◆ Available records
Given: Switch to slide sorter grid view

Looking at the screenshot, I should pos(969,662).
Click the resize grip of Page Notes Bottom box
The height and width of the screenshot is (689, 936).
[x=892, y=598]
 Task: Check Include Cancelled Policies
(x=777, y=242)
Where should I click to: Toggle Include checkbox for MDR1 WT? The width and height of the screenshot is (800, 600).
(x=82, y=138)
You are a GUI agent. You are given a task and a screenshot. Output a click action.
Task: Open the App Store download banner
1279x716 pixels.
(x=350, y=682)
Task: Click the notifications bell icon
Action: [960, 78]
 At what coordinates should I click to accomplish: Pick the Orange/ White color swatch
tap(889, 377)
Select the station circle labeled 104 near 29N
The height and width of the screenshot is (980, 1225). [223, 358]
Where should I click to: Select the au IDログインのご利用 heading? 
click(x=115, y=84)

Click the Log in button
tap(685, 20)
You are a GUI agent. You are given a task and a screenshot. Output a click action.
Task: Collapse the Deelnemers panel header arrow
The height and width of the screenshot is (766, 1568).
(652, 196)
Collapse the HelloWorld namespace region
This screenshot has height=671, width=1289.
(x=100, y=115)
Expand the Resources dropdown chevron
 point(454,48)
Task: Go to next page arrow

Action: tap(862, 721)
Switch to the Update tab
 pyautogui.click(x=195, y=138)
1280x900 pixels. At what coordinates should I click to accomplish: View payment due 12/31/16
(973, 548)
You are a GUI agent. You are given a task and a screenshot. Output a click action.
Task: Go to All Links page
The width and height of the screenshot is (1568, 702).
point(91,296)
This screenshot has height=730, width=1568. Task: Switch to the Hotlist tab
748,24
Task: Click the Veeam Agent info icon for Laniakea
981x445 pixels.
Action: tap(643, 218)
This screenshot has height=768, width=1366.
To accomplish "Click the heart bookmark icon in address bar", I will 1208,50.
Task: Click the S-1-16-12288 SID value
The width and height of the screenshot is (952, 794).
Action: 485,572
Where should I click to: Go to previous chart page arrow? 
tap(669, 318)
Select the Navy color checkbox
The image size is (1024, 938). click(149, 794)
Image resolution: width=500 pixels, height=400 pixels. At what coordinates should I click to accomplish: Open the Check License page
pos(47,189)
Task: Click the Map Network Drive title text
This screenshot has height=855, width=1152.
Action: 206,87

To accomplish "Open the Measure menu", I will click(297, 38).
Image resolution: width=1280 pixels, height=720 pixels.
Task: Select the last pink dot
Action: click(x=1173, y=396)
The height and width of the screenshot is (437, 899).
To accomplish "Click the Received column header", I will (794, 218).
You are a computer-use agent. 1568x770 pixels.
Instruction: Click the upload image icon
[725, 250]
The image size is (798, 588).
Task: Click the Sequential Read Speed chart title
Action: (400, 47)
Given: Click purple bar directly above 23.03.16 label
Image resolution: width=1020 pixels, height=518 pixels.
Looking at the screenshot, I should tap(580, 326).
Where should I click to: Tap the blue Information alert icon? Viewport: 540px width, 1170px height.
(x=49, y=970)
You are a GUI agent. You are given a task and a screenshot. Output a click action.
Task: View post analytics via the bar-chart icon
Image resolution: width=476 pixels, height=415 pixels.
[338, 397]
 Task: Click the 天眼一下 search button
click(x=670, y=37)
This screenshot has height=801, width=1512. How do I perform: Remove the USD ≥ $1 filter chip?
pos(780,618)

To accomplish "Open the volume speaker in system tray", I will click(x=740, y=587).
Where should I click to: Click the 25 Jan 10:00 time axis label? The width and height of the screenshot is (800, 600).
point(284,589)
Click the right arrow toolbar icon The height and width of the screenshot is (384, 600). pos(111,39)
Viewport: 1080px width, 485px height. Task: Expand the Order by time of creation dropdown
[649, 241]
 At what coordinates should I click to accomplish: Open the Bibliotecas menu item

◆ What you should do
Transcribe the records exactly as given.

◆ Exercise output
Given: Switch to slide sorter grid view

Looking at the screenshot, I should pos(969,662).
Click the resize grip of Page Notes Bottom box
The height and width of the screenshot is (689, 936).
[x=892, y=598]
 Task: Check Include Cancelled Policies
(x=777, y=242)
Where should I click to: Toggle Include checkbox for MDR1 WT? The width and height of the screenshot is (800, 600).
(x=82, y=138)
You are a GUI agent. You are given a task and a screenshot. Output a click action.
Task: Open the App Store download banner
1279x716 pixels.
(x=350, y=682)
Task: Click the notifications bell icon
Action: [960, 78]
 At what coordinates should I click to accomplish: Pick the Orange/ White color swatch
tap(889, 377)
Select the station circle labeled 104 near 29N
The height and width of the screenshot is (980, 1225). [223, 358]
Where should I click to: Select the au IDログインのご利用 heading? 
click(x=115, y=84)

Click the Log in button
tap(685, 20)
You are a GUI agent. You are given a task and a screenshot. Output a click action.
Task: Collapse the Deelnemers panel header arrow
The height and width of the screenshot is (766, 1568).
(652, 196)
Collapse the HelloWorld namespace region
This screenshot has height=671, width=1289.
(x=100, y=115)
Expand the Resources dropdown chevron
 point(454,48)
Task: Go to next page arrow

Action: tap(862, 721)
Switch to the Update tab
 pyautogui.click(x=195, y=138)
1280x900 pixels. At what coordinates should I click to accomplish: View payment due 12/31/16
(973, 548)
You are a GUI agent. You are given a task and a screenshot. Output a click action.
Task: Go to All Links page
The width and height of the screenshot is (1568, 702).
point(91,296)
This screenshot has height=730, width=1568. Task: Switch to the Hotlist tab
748,24
Task: Click the Veeam Agent info icon for Laniakea
981x445 pixels.
Action: tap(643, 218)
This screenshot has height=768, width=1366.
To accomplish "Click the heart bookmark icon in address bar", I will 1208,50.
Task: Click the S-1-16-12288 SID value
The width and height of the screenshot is (952, 794).
Action: 485,572
Where should I click to: Go to previous chart page arrow? 
tap(669, 318)
Select the Navy color checkbox
The image size is (1024, 938). click(149, 794)
Image resolution: width=500 pixels, height=400 pixels. At what coordinates should I click to accomplish: Open the Check License page
pos(47,189)
Task: Click the Map Network Drive title text
This screenshot has height=855, width=1152.
Action: 206,87

To accomplish "Open the Measure menu", I will click(297, 38).
Image resolution: width=1280 pixels, height=720 pixels.
Task: Select the last pink dot
Action: click(x=1173, y=396)
The height and width of the screenshot is (437, 899).
To accomplish "Click the Received column header", I will (794, 218).
You are a computer-use agent. 1568x770 pixels.
Instruction: Click the upload image icon
[725, 250]
The image size is (798, 588).
Task: Click the Sequential Read Speed chart title
Action: (400, 47)
Given: Click purple bar directly above 23.03.16 label
Image resolution: width=1020 pixels, height=518 pixels.
Looking at the screenshot, I should tap(580, 326).
Where should I click to: Tap the blue Information alert icon? Viewport: 540px width, 1170px height.
(x=49, y=970)
You are a GUI agent. You are given a task and a screenshot. Output a click action.
Task: View post analytics via the bar-chart icon
Image resolution: width=476 pixels, height=415 pixels.
[338, 397]
 Task: Click the 天眼一下 search button
click(x=670, y=37)
This screenshot has height=801, width=1512. How do I perform: Remove the USD ≥ $1 filter chip?
pos(780,618)

To accomplish "Open the volume speaker in system tray", I will click(x=740, y=587).
Where should I click to: Click the 25 Jan 10:00 time axis label? The width and height of the screenshot is (800, 600).
point(284,589)
Click the right arrow toolbar icon The height and width of the screenshot is (384, 600). pos(111,39)
Viewport: 1080px width, 485px height. Task: Expand the Order by time of creation dropdown
[649, 241]
 At what coordinates should I click to accomplish: Open the Bibliotecas menu item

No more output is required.